The way a carburetor works, all the fuel pressure does is keep fuel in the bowl.
To low of pressure, and the flow isnt enough to keep the bowl full. Too high of pressure and the flow will overwhelm the needle and force the float down, overfilling the bowl.
The needle+seat is a valve, that is controlled by the float.
In a NA application, the bowl is at atmospheric pressure, and is kept there by the bowl vent.
The Vacuum in the venturi of the carb (lower that 1atm) sucks fuel out of the bowl via the various passageways.
In a turbocharged application, you reference the bowl vent to the carb hat - so the pressure in the bowl is the same as the pressure into the carb. This means that the ratio of venturi pressure (absolute) to bowl pressure (absolute) stays the same.
The reason you need to increase the fuel pressure into the carb under boost is that, as you use fuel, the bowl needs to be re-filled.

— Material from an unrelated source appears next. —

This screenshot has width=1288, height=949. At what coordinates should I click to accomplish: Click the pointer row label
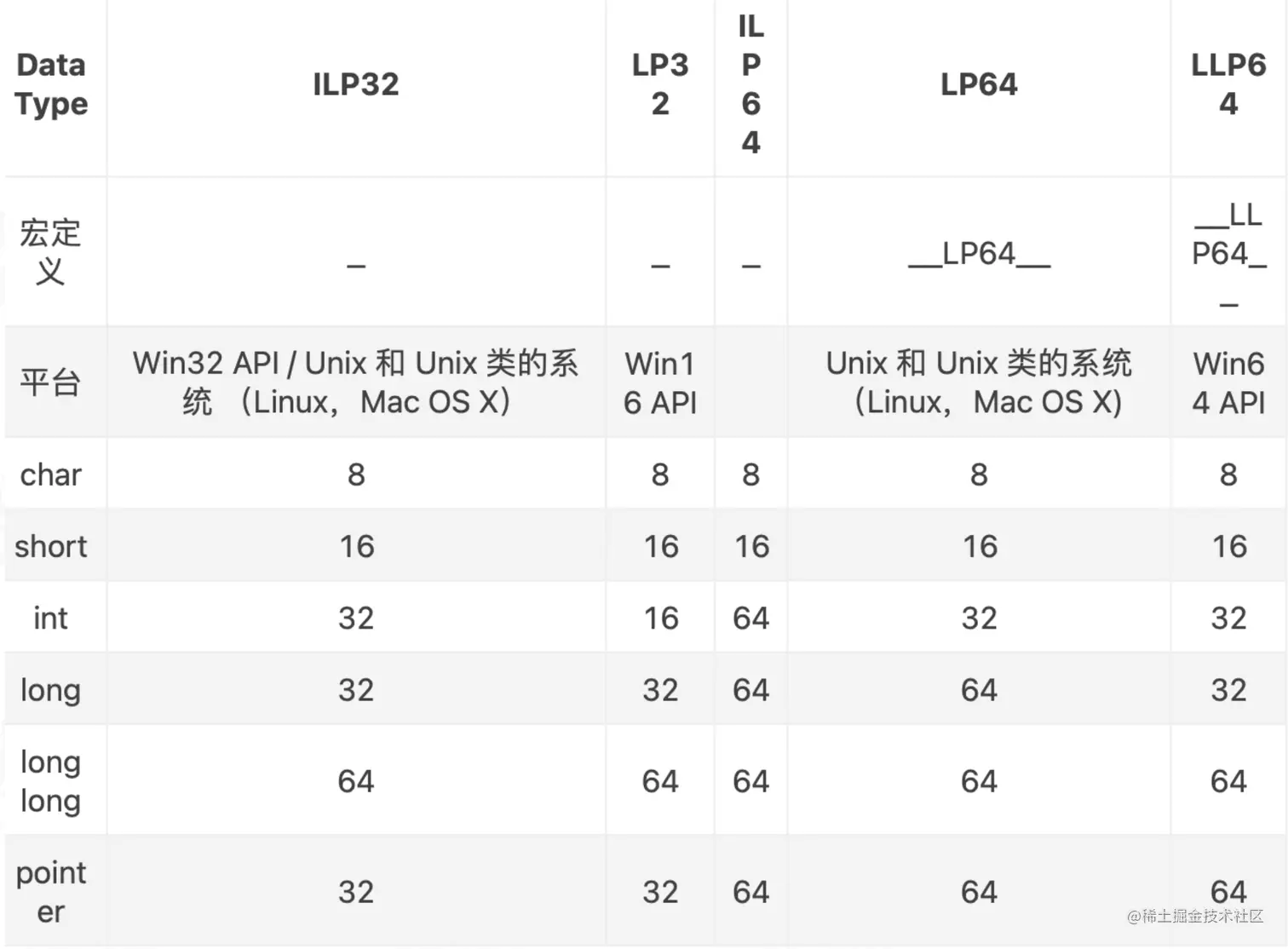[51, 892]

If the pressure ratio between the fuel (absolute) and bowl (absolute) becomes to small, or goes negative - you will not get fuel flow into the bowl and will starve the engine of fuel.
So If you are at 1 atm (14.7psia) and your fuel pressure works "right" at 5 psig (19.7 psia) then, as you add 1 lb of boost, you need to add 1lb of fuel pressure to keep the ratio correct. There is probably some wiggle room in this, as an example I have no fuel pressure increase and my ranchero runs mostly o-k (because I am not draining the bowl under boost, yet)
But if I were to stay boosted for a long period of time (more than a few seconds) my bowl would drain and I wouldnt have the deltaP between fuel line and bowl to fill it up.
Infact, I probably have negative - so as the float opens the carb starts to flow BACK into the fuel line.
Get it ?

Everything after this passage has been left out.